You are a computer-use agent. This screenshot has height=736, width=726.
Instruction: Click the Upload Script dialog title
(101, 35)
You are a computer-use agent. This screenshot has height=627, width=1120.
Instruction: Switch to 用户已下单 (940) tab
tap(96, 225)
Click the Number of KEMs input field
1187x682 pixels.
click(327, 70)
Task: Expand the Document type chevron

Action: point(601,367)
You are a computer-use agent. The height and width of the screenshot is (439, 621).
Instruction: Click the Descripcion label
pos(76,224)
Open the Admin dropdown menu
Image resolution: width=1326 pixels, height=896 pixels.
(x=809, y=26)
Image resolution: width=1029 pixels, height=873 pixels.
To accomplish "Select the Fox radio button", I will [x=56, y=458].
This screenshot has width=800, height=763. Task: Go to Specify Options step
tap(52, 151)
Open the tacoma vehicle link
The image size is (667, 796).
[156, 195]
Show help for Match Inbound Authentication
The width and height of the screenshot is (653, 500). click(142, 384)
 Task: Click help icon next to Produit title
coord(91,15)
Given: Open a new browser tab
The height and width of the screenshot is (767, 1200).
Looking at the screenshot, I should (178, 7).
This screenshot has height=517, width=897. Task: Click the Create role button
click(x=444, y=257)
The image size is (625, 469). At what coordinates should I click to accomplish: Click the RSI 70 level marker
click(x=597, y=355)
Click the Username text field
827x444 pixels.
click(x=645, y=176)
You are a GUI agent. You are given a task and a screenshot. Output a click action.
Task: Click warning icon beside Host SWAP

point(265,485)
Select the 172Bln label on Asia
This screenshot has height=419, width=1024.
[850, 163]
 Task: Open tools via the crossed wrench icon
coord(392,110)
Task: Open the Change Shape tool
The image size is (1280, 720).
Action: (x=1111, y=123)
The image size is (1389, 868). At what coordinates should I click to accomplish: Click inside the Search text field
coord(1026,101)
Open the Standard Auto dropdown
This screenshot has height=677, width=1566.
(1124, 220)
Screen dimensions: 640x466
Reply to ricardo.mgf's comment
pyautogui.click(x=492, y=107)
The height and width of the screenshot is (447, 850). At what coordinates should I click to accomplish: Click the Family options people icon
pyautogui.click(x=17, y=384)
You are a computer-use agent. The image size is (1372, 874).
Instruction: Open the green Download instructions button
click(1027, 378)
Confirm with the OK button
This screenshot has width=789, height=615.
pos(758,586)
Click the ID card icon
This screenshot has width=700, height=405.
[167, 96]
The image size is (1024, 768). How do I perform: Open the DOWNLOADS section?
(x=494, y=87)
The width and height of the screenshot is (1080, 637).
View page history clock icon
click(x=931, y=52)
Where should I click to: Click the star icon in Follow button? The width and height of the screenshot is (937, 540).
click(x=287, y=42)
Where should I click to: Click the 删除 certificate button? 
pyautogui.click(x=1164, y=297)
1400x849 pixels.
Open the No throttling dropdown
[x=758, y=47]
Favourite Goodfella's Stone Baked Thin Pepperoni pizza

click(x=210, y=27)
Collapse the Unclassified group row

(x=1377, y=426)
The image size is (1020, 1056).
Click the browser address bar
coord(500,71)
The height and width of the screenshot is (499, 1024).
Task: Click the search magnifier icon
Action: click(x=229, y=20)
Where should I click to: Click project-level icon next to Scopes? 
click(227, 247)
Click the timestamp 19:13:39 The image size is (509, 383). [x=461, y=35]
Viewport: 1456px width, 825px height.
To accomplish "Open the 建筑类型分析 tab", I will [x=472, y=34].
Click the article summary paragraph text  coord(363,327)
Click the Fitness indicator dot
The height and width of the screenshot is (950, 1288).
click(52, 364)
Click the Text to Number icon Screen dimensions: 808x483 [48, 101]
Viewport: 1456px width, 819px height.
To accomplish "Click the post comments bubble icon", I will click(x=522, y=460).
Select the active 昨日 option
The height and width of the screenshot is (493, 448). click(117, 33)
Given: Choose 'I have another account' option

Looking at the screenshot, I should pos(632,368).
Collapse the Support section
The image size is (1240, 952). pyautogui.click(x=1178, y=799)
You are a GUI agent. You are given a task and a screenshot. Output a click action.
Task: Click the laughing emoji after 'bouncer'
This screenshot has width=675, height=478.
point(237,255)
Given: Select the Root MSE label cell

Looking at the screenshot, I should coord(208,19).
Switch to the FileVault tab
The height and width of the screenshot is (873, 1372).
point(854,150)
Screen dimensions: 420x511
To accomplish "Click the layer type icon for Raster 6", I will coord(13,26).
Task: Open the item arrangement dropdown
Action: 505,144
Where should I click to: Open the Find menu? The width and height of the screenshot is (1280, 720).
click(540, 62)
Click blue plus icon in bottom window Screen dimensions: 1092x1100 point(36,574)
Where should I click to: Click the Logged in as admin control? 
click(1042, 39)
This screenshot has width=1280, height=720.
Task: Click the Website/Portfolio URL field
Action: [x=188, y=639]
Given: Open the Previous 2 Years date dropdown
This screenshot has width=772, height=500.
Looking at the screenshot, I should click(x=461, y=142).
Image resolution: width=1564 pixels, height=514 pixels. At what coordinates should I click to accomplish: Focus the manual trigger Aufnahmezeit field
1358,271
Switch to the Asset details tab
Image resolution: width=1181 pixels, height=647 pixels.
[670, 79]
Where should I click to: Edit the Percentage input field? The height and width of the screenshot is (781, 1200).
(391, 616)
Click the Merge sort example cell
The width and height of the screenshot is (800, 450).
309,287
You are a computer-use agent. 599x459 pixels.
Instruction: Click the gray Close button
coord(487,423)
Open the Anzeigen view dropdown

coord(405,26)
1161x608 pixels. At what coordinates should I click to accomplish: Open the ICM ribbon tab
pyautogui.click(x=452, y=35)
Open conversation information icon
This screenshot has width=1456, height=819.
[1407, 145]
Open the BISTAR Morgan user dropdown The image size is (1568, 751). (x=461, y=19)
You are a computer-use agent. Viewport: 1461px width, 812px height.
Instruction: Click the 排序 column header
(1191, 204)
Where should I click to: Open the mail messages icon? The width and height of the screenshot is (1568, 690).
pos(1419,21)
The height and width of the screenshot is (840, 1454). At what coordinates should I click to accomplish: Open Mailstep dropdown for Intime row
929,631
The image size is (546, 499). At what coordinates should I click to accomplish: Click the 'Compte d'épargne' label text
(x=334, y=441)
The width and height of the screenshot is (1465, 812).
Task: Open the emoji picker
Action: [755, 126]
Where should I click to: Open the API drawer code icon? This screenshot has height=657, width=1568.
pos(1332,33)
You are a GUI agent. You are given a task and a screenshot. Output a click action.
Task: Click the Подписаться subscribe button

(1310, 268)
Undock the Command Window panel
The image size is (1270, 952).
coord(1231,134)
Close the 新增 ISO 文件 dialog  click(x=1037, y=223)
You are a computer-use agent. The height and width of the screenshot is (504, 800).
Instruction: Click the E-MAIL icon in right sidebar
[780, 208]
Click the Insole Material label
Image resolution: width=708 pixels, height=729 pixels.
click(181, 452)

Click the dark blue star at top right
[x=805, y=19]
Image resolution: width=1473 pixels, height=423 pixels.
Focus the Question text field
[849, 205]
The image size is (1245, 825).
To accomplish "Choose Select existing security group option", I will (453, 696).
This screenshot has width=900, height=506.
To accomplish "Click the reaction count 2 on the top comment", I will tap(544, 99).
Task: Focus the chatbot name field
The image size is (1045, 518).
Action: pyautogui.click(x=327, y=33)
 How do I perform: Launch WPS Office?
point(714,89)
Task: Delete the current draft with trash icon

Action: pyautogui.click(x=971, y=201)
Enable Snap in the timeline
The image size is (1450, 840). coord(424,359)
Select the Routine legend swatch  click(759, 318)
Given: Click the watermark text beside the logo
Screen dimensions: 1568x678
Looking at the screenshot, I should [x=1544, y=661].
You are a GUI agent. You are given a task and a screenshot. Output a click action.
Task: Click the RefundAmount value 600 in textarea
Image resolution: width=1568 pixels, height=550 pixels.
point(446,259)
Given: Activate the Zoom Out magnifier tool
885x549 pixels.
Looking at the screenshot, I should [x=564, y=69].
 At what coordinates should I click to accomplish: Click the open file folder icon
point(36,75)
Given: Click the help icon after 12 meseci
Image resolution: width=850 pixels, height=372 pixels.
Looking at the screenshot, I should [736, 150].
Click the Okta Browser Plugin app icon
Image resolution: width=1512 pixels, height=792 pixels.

***

** DIRECTIONS FOR THIS TASK **
In the data above, copy everything from the line containing "Open the BISTAR" down to the line containing "Looking at the screenshot, I should [x=1544, y=661].", replacing "dropdown" with "menu" and leaving all else unchanged.

** FINISHED TASK **
Open the BISTAR Morgan user menu The image size is (1568, 751). (x=461, y=19)
You are a computer-use agent. Viewport: 1461px width, 812px height.
Instruction: Click the 排序 column header
(1191, 204)
Where should I click to: Open the mail messages icon? The width and height of the screenshot is (1568, 690).
pos(1419,21)
The height and width of the screenshot is (840, 1454). At what coordinates should I click to accomplish: Open Mailstep menu for Intime row
929,631
The image size is (546, 499). At what coordinates should I click to accomplish: Click the 'Compte d'épargne' label text
(x=334, y=441)
The width and height of the screenshot is (1465, 812).
Task: Open the emoji picker
Action: [755, 126]
Where should I click to: Open the API drawer code icon? This screenshot has height=657, width=1568.
pos(1332,33)
You are a GUI agent. You are given a task and a screenshot. Output a click action.
Task: Click the Подписаться subscribe button

(1310, 268)
Undock the Command Window panel
The image size is (1270, 952).
coord(1231,134)
Close the 新增 ISO 文件 dialog  click(x=1037, y=223)
You are a computer-use agent. The height and width of the screenshot is (504, 800).
Instruction: Click the E-MAIL icon in right sidebar
[780, 208]
Click the Insole Material label
Image resolution: width=708 pixels, height=729 pixels.
click(181, 452)

Click the dark blue star at top right
[x=805, y=19]
Image resolution: width=1473 pixels, height=423 pixels.
Focus the Question text field
[849, 205]
The image size is (1245, 825).
To accomplish "Choose Select existing security group option", I will (453, 696).
This screenshot has width=900, height=506.
To accomplish "Click the reaction count 2 on the top comment", I will tap(544, 99).
Task: Focus the chatbot name field
The image size is (1045, 518).
Action: pyautogui.click(x=327, y=33)
 How do I perform: Launch WPS Office?
point(714,89)
Task: Delete the current draft with trash icon

Action: pyautogui.click(x=971, y=201)
Enable Snap in the timeline
The image size is (1450, 840). coord(424,359)
Select the Routine legend swatch  click(759, 318)
Given: Click the watermark text beside the logo
Screen dimensions: 1568x678
Looking at the screenshot, I should [x=1544, y=661].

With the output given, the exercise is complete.